▶ **ACTIVITY**
Copy out the material in full. Leave every line as it is.

=======

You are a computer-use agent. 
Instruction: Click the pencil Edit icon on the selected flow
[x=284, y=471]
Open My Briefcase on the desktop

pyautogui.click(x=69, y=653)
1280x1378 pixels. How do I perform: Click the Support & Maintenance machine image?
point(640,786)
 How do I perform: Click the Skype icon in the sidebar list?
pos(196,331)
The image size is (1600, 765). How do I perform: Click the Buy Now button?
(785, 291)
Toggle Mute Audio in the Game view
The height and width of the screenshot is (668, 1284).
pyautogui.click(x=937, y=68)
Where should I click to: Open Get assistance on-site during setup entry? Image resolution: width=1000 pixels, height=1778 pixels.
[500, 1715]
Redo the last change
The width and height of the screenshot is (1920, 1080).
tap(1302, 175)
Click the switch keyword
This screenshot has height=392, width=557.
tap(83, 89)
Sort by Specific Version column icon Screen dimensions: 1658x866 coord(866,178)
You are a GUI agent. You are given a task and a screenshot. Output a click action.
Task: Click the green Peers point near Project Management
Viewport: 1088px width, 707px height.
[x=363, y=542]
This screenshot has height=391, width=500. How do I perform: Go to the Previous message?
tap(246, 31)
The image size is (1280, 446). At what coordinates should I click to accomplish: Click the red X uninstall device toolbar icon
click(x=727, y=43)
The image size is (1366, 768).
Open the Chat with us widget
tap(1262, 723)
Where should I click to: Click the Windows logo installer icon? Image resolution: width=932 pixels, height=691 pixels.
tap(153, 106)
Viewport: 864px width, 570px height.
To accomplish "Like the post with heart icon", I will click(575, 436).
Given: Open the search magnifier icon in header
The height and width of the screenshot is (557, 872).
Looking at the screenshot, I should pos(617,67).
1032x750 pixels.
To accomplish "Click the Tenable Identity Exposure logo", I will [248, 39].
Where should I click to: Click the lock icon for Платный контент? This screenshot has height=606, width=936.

=======

▶ **SOLUTION FOR THIS EXERCISE**
You are a computer-use agent. 
Instruction: Click the pencil Edit icon on the selected flow
[x=284, y=471]
Open My Briefcase on the desktop

pyautogui.click(x=69, y=653)
1280x1378 pixels. How do I perform: Click the Support & Maintenance machine image?
point(640,786)
 How do I perform: Click the Skype icon in the sidebar list?
pos(196,331)
The image size is (1600, 765). How do I perform: Click the Buy Now button?
(785, 291)
Toggle Mute Audio in the Game view
The height and width of the screenshot is (668, 1284).
pyautogui.click(x=937, y=68)
Where should I click to: Open Get assistance on-site during setup entry? Image resolution: width=1000 pixels, height=1778 pixels.
[500, 1715]
Redo the last change
The width and height of the screenshot is (1920, 1080).
tap(1302, 175)
Click the switch keyword
This screenshot has height=392, width=557.
tap(83, 89)
Sort by Specific Version column icon Screen dimensions: 1658x866 coord(866,178)
You are a GUI agent. You are given a task and a screenshot. Output a click action.
Task: Click the green Peers point near Project Management
Viewport: 1088px width, 707px height.
[x=363, y=542]
This screenshot has height=391, width=500. How do I perform: Go to the Previous message?
tap(246, 31)
The image size is (1280, 446). At what coordinates should I click to accomplish: Click the red X uninstall device toolbar icon
click(x=727, y=43)
The image size is (1366, 768).
Open the Chat with us widget
tap(1262, 723)
Where should I click to: Click the Windows logo installer icon? Image resolution: width=932 pixels, height=691 pixels.
tap(153, 106)
Viewport: 864px width, 570px height.
To accomplish "Like the post with heart icon", I will click(575, 436).
Given: Open the search magnifier icon in header
The height and width of the screenshot is (557, 872).
Looking at the screenshot, I should pos(617,67).
1032x750 pixels.
To accomplish "Click the Tenable Identity Exposure logo", I will [248, 39].
Where should I click to: Click the lock icon for Платный контент? This screenshot has height=606, width=936.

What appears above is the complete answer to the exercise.